12. Arrête les frais de la cause à 16'200

francs, en met une part à la charge de D.________ à raison de 10'800 francs, et

une part à la charge de A.________ par 5'400 francs, la totalité de ces deux

montants étant remboursable.

III.

Les frais de la

procédure d’appel, arrêtés à 3’000 francs, sont mis à la charge de A.________ à

hauteur de 2’400 francs, le solde étant laissé à la charge de l’Etat.

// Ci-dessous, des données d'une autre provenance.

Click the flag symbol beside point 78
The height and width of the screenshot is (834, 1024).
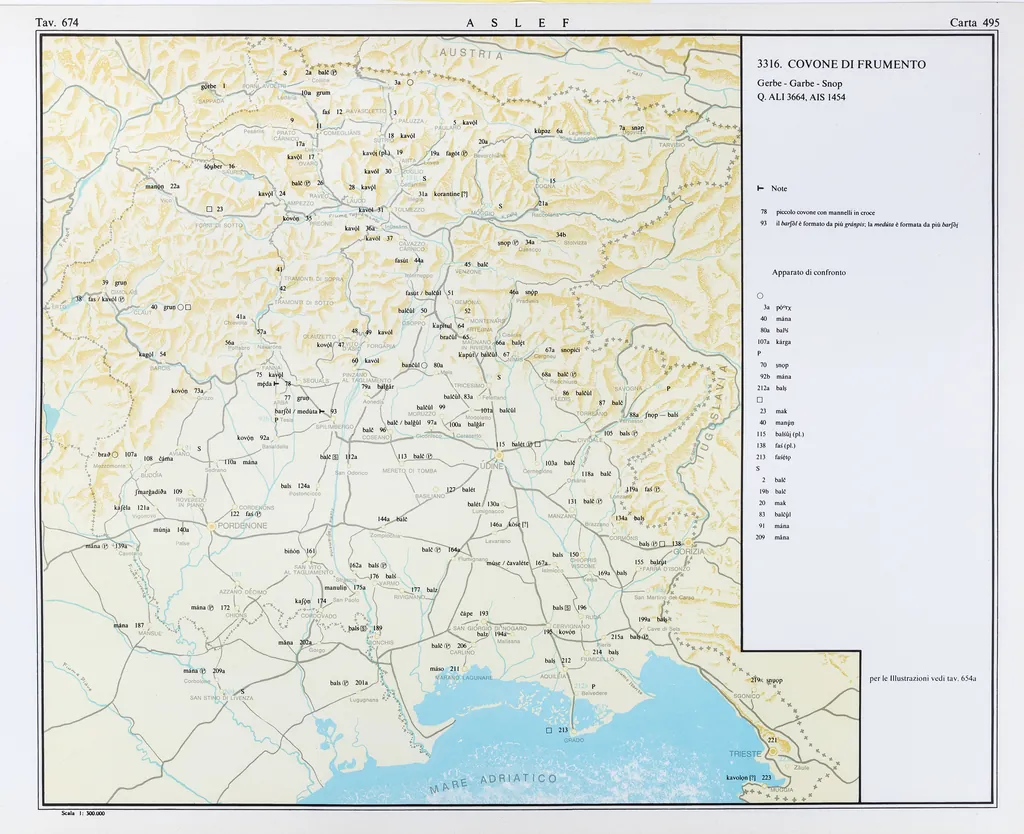pos(275,384)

IV. L’indemnité d’avocat d’office due à

Me O.________ pour la défense d’office de A.________ est arrêtée à 3'205.50 francs, frais débours et TVA compris,

remboursable à l’Etat par le prévenu à hauteur de quatre cinquièmes.

V.

Le présent jugement

est notifié à A.________, par Me O.________, au Ministère public, à La

Chaux-de-Fonds (MP.2022-2540), au Tribunal criminel du Littoral et du

Val-de-Travers, à Boudry (CRIM.2022.49), à l’OESP, à La Chaux-de-Fonds et au SMIG,

à Neuchâtel. Copie pour information, D.________, par Me Q.________.